- _Provided data_
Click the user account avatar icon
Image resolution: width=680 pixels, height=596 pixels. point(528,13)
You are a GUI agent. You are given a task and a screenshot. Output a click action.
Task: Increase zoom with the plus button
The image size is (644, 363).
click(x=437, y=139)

- _Activity_
Your response should be the exact lines running from the one with "Task: Increase zoom with the plus button" to the final line of the material above.

- _Your solution_
Task: Increase zoom with the plus button
The image size is (644, 363).
click(x=437, y=139)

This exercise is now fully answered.